For their winter production, Queen’s Musical Theatre chose to delve into the Berlin stories of Fred Ebb and John Kander’s infamous Cabaret. From smoky parlours to lively dance numbers, Cabaret has it all—and QMT is ready to indulge. “I think Cabaret has a lot of relevance—the original was in 1966—and 40 years later it still holds meaning in society,” said Kat Sandler, ArtSci ’08, and director of Cabaret.

Due to its undeniable popularity, and its adaptation to film in 1972, which starred Liza Minnelli, Cabaret has been performed innumerable times, yet the originality of the popular productions is waning. “Cabaret has become quite cliché because of the movie— but really, it’s more of a subtle story that the movie puts on,” Sandler said. The result of this hesitancy towards typical reproductions of the musical is QMT’s re-envisioning, from the central concept to characters and staging.

“I thought it would be really neat to use a circus element,” Sandler said. “I think the circus is the ultimate form of entertainment.
“[Cabaret] is about escape, about an attempt to make life beautiful, and I think that really ties nicely into the circus concept, and into society today as we’re constantly trying to dream things up and make them more aesthetically pleasing.”

To achieve this circus-like atmosphere, and to establish the immediacy of Cabaret, Sandler has chosen an unconventional configuration for a big-time musical: theatre-in-the-round, in which the audience surrounds the stage on all sides. “It’s rare for student productions to be in-the-round,” Sandler said.

“But I found that working in-theround makes for a much more dynamic show.
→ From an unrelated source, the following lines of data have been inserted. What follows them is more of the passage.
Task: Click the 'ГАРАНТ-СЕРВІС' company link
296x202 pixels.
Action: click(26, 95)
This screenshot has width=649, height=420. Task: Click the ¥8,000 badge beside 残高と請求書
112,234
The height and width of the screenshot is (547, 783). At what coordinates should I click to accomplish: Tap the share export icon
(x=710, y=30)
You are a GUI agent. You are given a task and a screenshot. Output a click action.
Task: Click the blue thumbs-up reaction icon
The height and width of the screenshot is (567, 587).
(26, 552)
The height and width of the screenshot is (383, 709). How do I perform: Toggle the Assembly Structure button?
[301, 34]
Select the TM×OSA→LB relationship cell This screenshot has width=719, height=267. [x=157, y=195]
It forces you to think on your feet as actor and director, as much as it is more difficult for acting and directing.
“I think it allows for a connection with the audience that you don’t find with proscenium [stages, which are the most common setup]. It really gives them access to the world of the play.”

For actors like Johnny Soln, ArtSci ’06, who plays the elderly Herr Schultz, this experience was uncommon, yet it enhanced the performance of all involved.
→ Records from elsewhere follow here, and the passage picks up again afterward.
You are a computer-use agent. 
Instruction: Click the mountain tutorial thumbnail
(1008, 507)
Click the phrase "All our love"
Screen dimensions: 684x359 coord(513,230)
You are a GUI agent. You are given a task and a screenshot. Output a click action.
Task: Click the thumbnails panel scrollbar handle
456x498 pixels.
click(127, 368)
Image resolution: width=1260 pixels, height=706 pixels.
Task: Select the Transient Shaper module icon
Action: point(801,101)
“I’ve never been in-the-round before, but I found it very liberating. It challenges you as an actor,” Soln said.

“It’s about back-ting,” added Keith Bennie, ArtSci ’07, who plays the main character, Cliff Bradshaw.
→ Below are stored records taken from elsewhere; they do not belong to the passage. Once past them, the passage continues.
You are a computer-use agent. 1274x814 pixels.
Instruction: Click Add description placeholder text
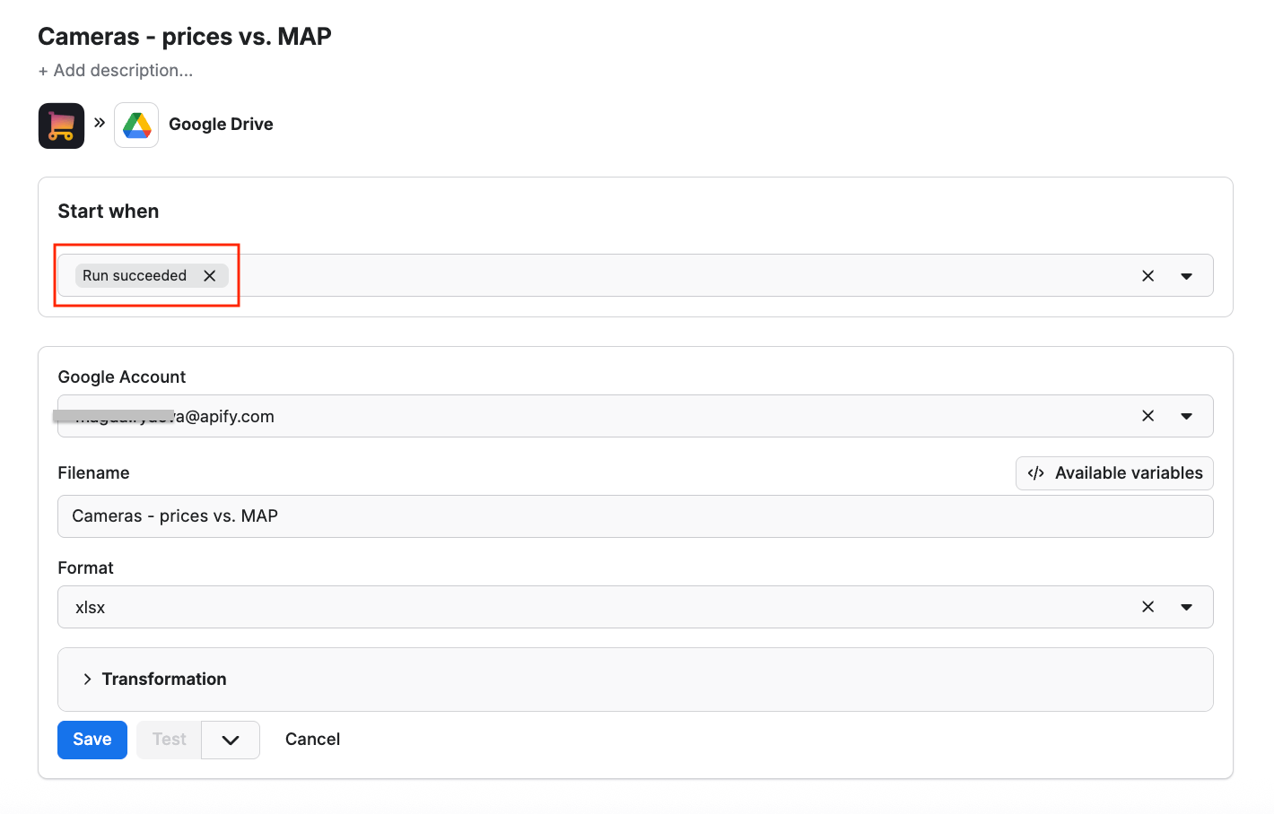[x=116, y=71]
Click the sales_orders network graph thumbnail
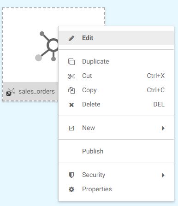The height and width of the screenshot is (206, 178). (x=47, y=46)
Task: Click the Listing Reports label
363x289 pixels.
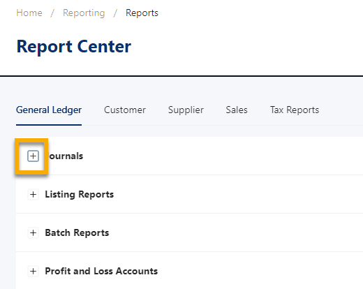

“You have to act with every part of your body.” Not only is a circus-like viewing experience achieved through this configuration, but so is the immediacy of festive entertainment.

“The audience is going to feel like they’re in an actual Cabaret,” said Sarah Bruckschwaiger, ArtSci ’09, who plays the English cabaret singer, Sally Bowles.

Added Soln: “The audience becomes part of the spectacle themselves.”

Space and theme changes aren’t QMT’s only alteration, either. Under the direction of Sandler, significant character adjustments have also been made.

“We’ve done quite a bit to areas people wouldn’t touch,” Sandler said. “I think we’re taking calculated risks—but that’s the great thing about student theatre.”

The biggest character change for the cast is the role of the Emcee. As narrator and spokesperson for the play, Emcee is typically a focal point of most productions. However, for QMT’s production the part has been divided for two actors. Daniel Greer, ArtSci ’08, plays the male half of the reinterpreted Emcee, while Carly Heffernan, ArtSci ’07, plays the female half.

“It creates a whole new dynamic where the Emcees can interact with one another in a dialogue rather than a monologue,” Greer said. Despite the risks Sandler admits to taking with the production, the cast has wholeheartedly jumped on board: “The challenges that they’ve presented are vast, but I think the risks will pay off,” Bennie said. “This show has everything—it has dancing, it has singing, it has fighting,” Greer said. “And, it has fruit,” added Soln. “But I think the show will make people uncomfortable, challenge their conventions, and most importantly, make them think,” Soln said.

For Sandler, this, above all else, is the most important aspect of the play.

“The biggest misconception about Cabaret is that it’s an incredibly happy musical; it’s really quite dark—and I think there are parts of the play where the audience should feel uncomfortable because parts of our history are uncomfortable,” Sandler said.

“We don’t like to look at them, we don’t like to listen to them, and we don’t like to sing about them, but I feel that we need to face these things and theatre is an interesting medium by which to do that.”

“You always, as a director, want people to feel something about it—rather than going home to watch 24.” But to Sandler, and everyone involved in the production, the biggest reward has been the collaborative experience—the dynamic contributions of the cast and crew in the re-envisioning of a classic. “Working with students, the level of energy is amazing,” Sandler said. “Everyone has really thrown themselves into it, into these risks— and attempting something like this is only possible when you have people willing to take a chance on something crazy.”